Let's get back to the file of the abstract standard graphical object class \MQL5\Include\DoEasy\Objects\Graph\Standard\GStdGraphObj.mqh.
Since we will need to know the minimum and maximum coordinates of the entire object when building composite graphical objects from the extended standard graphical objects in the future, now is the time to add methods to find and return the values of the minimum and maximum X and Y coordinates of the standard graphical object.

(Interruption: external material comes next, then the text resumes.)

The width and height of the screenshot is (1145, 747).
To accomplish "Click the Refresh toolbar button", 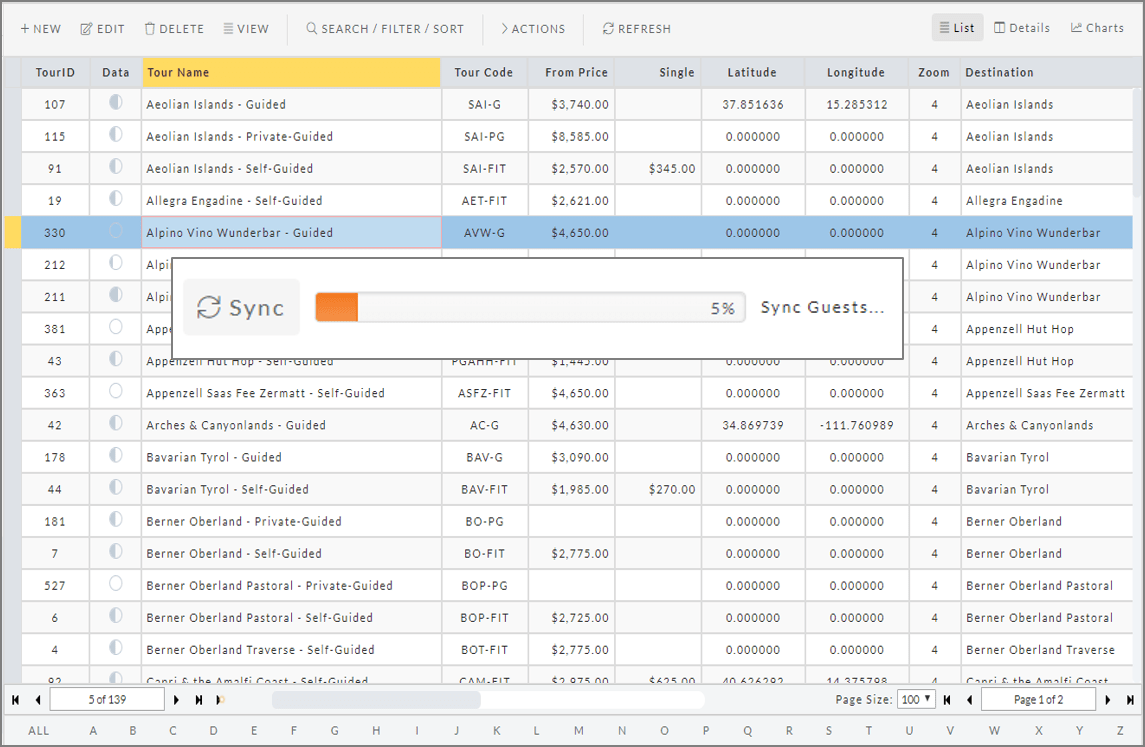I will [x=636, y=29].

Later, we will be able to get the minimum/maximum coordinates of the entire composite graphical object based on these methods.
Declare two new methods in the public section of the class:
//--- Return (1) the list of dependent objects, (2) dependent graphical object by index and (3) the number of dependent objects CArrayObj *GetListDependentObj(void) { return &this.m_list; } CGStdGraphObj *GetDependentObj(const int index) { return this.m_list.At(index); } int GetNumDependentObj(void) { return this.m_list.Total(); } //--- Return the name of the dependent object by index string NameDependent(const int index); //--- Add the dependent graphical object to the list bool AddDependentObj(CGStdGraphObj *obj); //--- Change X and Y coordinates of the current and all dependent objects bool ChangeCoordsExtendedObj(const int x,const int y,const int modifier,bool redraw=false); //--- Set X and Y coordinates into the appropriate pivot points of a specified subordinate object bool SetCoordsXYtoDependentObj(CGStdGraphObj *dependent_obj); //--- Return (1) the minimum and (2) maximum XY screen coordinate of the specified pivot point bool GetMinCoordXY(int &x,int &y); bool GetMaxCoordXY(int &x,int &y); //--- Return the pivot point data object CLinkedPivotPoint*GetLinkedPivotPoint(void) { return &this.m_linked_pivots; }
Let's write their implementation outside the class body.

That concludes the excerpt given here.